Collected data
____________________
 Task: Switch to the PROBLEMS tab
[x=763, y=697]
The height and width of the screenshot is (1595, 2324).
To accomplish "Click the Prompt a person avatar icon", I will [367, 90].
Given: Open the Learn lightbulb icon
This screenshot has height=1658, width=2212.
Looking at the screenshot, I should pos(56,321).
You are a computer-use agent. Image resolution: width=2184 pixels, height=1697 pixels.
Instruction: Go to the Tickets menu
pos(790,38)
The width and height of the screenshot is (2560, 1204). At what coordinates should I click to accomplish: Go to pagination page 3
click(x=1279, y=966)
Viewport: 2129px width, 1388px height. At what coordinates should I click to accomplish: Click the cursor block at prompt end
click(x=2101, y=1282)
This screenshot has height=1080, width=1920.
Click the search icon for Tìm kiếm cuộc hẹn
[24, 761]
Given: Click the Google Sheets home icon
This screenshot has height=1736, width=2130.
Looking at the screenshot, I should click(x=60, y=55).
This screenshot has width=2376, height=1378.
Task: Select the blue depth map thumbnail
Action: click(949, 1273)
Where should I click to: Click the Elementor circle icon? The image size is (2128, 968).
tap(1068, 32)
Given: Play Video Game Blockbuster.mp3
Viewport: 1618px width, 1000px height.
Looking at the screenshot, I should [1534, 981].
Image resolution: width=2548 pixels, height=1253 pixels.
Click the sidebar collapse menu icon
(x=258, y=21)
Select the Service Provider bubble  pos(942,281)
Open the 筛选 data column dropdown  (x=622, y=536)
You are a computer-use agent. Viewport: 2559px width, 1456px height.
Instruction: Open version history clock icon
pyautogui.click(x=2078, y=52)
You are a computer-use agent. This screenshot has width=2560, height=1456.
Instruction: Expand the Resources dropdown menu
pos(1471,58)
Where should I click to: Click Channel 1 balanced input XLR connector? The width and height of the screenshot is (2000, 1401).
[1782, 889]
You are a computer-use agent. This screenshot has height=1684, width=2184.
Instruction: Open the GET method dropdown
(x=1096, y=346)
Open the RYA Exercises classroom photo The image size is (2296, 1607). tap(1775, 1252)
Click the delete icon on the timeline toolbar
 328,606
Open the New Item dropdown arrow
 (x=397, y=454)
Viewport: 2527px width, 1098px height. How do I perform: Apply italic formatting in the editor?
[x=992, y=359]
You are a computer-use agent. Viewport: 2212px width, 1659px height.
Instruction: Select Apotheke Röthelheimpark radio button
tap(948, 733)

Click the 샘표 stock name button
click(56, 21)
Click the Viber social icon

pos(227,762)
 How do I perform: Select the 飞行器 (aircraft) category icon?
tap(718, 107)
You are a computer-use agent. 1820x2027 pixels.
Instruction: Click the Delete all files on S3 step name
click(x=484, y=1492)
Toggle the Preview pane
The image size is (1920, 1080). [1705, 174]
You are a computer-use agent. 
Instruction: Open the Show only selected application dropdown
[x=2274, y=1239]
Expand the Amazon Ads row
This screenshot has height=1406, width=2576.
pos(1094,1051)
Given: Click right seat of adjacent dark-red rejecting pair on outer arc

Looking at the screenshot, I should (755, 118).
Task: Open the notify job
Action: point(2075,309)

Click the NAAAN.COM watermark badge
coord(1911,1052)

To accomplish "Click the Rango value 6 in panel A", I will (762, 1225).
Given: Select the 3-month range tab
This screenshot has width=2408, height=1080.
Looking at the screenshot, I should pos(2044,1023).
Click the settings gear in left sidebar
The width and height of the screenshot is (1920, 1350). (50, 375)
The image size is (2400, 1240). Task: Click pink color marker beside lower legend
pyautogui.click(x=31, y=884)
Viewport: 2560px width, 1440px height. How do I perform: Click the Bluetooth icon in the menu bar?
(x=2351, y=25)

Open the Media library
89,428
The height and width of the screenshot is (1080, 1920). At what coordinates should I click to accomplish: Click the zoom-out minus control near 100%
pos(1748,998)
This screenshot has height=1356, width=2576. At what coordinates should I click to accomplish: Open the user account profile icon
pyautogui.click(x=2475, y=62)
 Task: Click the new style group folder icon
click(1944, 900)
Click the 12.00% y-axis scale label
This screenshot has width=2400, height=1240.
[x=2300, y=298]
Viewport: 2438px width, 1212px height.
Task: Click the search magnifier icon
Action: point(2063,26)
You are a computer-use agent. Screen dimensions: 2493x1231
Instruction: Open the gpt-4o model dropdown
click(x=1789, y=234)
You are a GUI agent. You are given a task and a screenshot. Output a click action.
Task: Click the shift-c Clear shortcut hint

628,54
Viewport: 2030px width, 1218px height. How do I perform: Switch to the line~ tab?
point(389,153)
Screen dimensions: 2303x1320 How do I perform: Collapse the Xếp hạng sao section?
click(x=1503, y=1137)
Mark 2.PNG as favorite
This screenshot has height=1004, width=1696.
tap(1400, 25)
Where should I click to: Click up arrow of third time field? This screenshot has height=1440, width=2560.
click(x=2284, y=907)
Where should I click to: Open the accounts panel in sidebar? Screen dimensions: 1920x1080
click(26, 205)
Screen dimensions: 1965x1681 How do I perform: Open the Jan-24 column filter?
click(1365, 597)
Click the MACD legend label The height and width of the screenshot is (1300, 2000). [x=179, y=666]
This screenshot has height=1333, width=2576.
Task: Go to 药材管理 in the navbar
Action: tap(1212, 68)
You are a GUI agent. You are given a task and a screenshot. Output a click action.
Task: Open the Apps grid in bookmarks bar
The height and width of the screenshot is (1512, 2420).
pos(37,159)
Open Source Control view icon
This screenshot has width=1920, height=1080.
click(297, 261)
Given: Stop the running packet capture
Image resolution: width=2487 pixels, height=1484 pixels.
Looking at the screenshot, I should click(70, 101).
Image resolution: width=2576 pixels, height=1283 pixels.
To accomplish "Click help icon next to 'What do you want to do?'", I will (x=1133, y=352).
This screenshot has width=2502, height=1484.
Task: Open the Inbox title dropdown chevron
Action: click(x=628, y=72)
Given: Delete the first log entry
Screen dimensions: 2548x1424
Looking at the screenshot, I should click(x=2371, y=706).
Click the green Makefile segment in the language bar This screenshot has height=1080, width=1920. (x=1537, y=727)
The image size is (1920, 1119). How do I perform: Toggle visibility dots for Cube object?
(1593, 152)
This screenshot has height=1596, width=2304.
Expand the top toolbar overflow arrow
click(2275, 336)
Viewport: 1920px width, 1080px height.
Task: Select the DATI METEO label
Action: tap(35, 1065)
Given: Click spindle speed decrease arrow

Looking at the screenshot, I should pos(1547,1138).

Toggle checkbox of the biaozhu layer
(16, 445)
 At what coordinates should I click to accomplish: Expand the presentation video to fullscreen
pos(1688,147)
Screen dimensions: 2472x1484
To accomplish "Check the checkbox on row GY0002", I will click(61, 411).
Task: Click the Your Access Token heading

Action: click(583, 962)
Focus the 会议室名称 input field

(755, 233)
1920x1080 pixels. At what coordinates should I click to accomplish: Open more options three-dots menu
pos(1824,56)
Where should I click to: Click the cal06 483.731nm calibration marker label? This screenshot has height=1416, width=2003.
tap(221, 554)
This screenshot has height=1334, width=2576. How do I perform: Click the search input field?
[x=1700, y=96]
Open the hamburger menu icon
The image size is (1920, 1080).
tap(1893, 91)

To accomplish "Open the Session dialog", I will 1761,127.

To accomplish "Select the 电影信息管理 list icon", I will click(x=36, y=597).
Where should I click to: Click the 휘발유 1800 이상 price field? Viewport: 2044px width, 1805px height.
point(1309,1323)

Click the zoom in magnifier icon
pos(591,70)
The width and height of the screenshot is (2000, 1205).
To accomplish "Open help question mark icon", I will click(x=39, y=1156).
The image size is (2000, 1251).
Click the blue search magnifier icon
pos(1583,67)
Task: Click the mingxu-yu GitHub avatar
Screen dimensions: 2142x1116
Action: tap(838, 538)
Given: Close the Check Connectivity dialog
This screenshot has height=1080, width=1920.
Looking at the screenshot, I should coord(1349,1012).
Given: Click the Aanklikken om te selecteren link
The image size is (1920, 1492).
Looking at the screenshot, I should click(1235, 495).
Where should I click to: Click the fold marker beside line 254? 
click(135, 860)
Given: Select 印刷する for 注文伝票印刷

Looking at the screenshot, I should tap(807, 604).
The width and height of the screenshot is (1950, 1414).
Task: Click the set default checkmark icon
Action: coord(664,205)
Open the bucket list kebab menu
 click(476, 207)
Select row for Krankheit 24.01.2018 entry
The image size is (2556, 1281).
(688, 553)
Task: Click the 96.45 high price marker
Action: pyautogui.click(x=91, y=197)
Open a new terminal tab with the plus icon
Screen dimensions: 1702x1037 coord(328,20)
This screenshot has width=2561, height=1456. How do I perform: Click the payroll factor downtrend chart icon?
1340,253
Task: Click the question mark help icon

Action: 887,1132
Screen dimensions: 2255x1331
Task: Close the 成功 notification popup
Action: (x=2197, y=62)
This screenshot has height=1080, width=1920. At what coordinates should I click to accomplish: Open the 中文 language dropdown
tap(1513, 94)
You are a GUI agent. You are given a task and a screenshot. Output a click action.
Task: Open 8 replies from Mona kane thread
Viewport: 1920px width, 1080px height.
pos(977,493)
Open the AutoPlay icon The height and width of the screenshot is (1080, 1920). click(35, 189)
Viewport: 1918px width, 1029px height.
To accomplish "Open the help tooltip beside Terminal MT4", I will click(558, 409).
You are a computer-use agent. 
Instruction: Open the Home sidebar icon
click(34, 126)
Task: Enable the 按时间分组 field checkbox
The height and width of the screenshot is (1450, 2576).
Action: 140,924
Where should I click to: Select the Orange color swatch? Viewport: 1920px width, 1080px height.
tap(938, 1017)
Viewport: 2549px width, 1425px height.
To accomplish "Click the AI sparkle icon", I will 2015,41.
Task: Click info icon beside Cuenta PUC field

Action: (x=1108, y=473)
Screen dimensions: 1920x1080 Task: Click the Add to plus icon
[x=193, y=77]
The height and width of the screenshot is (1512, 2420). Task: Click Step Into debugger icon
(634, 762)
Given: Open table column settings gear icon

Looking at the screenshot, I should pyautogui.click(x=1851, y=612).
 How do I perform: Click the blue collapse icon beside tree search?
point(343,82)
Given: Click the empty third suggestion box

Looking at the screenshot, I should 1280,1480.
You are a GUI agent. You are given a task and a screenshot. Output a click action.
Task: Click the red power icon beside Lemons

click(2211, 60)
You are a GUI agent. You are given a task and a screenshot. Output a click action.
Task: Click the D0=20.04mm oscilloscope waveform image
____________________
- **What to produce**
Your job is to copy out every line from the records above that has the word "computer".

- **Exercise response**
You are a computer-use agent. Image resolution: width=2184 pixels, height=1697 pixels.
You are a computer-use agent. Viewport: 2559px width, 1456px height.
You are a computer-use agent. This screenshot has width=2560, height=1456.
You are a computer-use agent. This screenshot has height=1684, width=2184.
You are a computer-use agent. Viewport: 2212px width, 1659px height.
You are a computer-use agent. 1820x2027 pixels.
You are a computer-use agent. 
You are a computer-use agent. Screen dimensions: 2493x1231
You are a computer-use agent. 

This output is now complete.